Macron a dores et déjà perdu les voix de la majorité des retraités qui voteront Marine LePen, sa nièce ou Phillipo voir d'autres anti-islam d'après la majorité de ceux que je rencontre.

Il a été élu avec moins de 50% des électeurs. Tous les sondages photographient une baisse permanente. chacun peut constater qu'il est au service d'une Europe ou chacun fait sont social, ses magouilles sur le dos des français.

En résumé nous voulons qu'il augmente nos retraites afin de compenser la CSG car la plupart d'entre nous ont sur-cotisé du fait que nous 'avons jamais travaillé 35 heures par semaine, mais entre 40 et 70 heures.

Lui comme Hollande, Sarkozy, Chirac n'ont pas anticipé la fin du salariat de masse, alors que nous les avons informés dès 1996, j'ai les réponses de Chirac et Giscard signés suite à mon courrier.

Enfin, nous ne voulons pas vivre avec l'islam et se femmes enchiffonnées, soldates appliquant la taqiyya même dans les églises ce qui est un comble. C'est un concept qui veut notre destruction et celle d'Israël ou nous rendre en dhimmitude en payant l’impôt islamique.

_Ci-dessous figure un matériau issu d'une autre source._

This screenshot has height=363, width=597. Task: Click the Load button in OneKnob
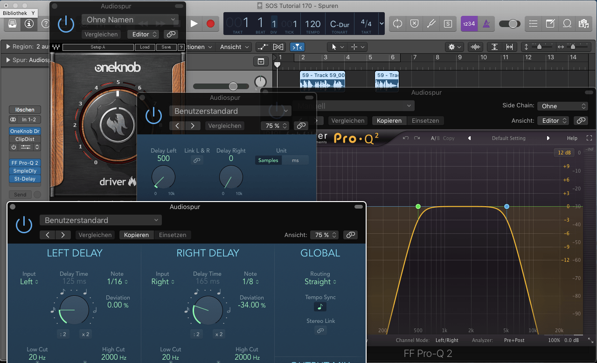tap(145, 47)
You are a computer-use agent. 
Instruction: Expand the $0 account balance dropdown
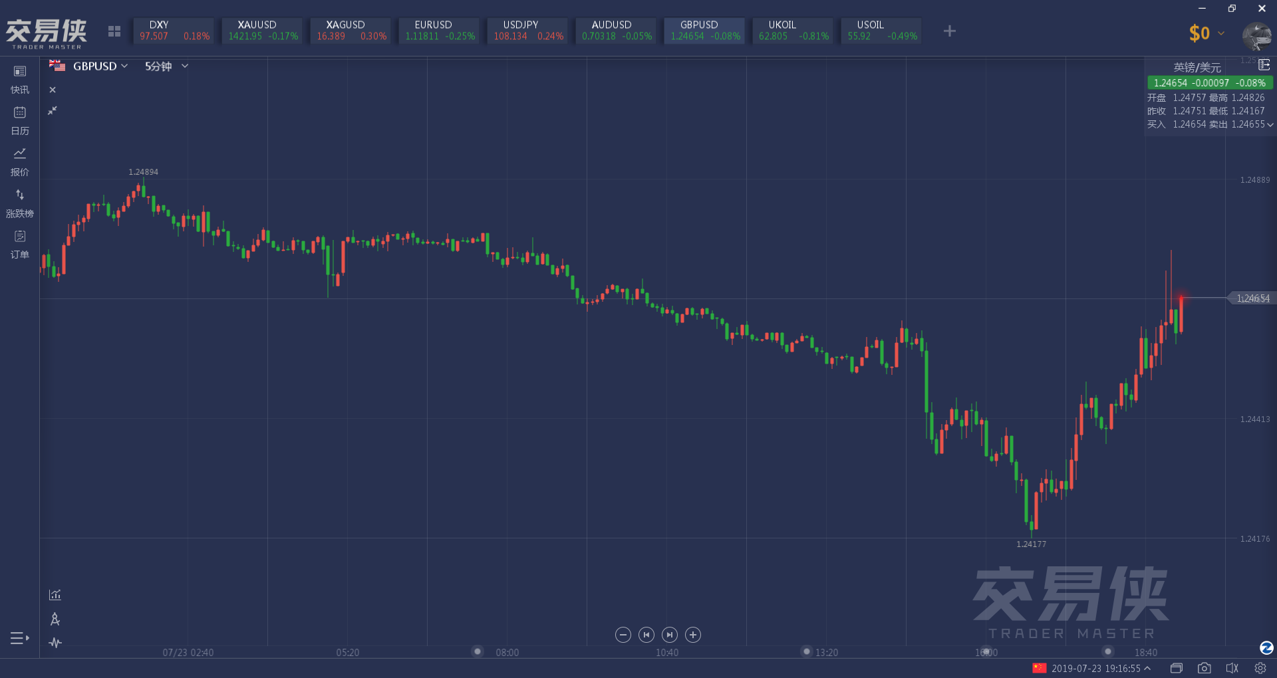(1206, 33)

Plus jamais je ne voterai socialiste, (ça m'est arrivé deux fois) ou LR, encore moins centre gauche ou les verts de l'ultra gauche aussi pourris que les islamiks.

Ils veulent la merde, ils l'auront, elle ne durera pas 35 heure par semaine. Non, Macron et sa grand-mère ne seront plus réélus. Ou alors, il vaut mieux quitter la France.

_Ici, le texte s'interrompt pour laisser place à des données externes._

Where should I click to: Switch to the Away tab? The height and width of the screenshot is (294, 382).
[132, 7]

Écrit par : Pierre NOËL | 26/03/2018

Pourquoi Macron et sa "grand-mère"?

Ne vous a-t-on pas appris la politesse la plus élémentaire, Pierre NOEL?

Écrit par : Myriam Belakovsky | 26/03/2018

@ De Goumois

"Le hic dans votre démonstration est que vous oubliez de dire que la France n'a plus le choix. Ce qui implique que Macron ne va pas céder."...

En effet, à force d'être privée des moyens stratégiques, la France n'aura plus le choix. On lui a déjà volé ses bijoux et son âme. Elle va devoir mendier... Une turbine, un réacteur par exemple...renoncer au marché du lourd dans l'aéro-naval et dans la production des énergies.

Et vous avez aussi raison de penser que Macron ne cédera pas...

C'est bien ce que je disais, il n'a pas l'étoffe d'un chef d'état, c'est un camelot séducteur qui n'a séduit que lui-même jusqu'à présent, donc il ne cédera pas. Il ne veut pas se déplaire à lui-même, ni à ceux qu'il admire. C'est un narcissique dépendant. C'est Frau Merkel qui l'a le mieux compris. Elle l'utilise à satiété. C'est elle qui le manie le mieux. Même si on n'aime pas l'idéologie de la Reichführerin, il faut reconnaître que c'est une femme habile, réaliste et intelligente.

Macron n'entreprend pas de réformes, il arrange ses comptes d'apothicaire pour soustraire la vraie comptabilité de l'état à son peuple et transférer ses caisses pleines au capital financier. Macron, c'est l'antithèse de l'investissement pour un vrai changement futur et pour la pérennité.
Macron ne pourra jamais réaliser ne serait-ce qu'un patchwork, il dissémine toutes ses pièces dans tous les coins - on ne sait pas pourquoi - Le temps nous le dira et nous le montrera, qu'il aura été réélu ou pas. Mais la France parlera, elle aussi.

Pour moi, Macron est un mal éduqué, un mal instruit d'où son sabotage de l’Éducation Nationale en voulant faire disparaître les troncs communs de l'enseignement sur un cursus moyen et intermédiaire comme le baccalauréat (matu) qu'il veut réserver aux plus privilégiés, baccalauréat qui ne serait dispensé que par des écoles payantes et privées. La grande masse des enfants sera sélectionnée très tôt, dès avant la fin des études primaires, pour devenir des compétences pratiques et d'exécution avec un bagage minimal.
A quoi ça sert de parler l'anglais et l'allemand couramment si on ne sait pas penser? Saura-t-on penser mieux et davantage en anglais?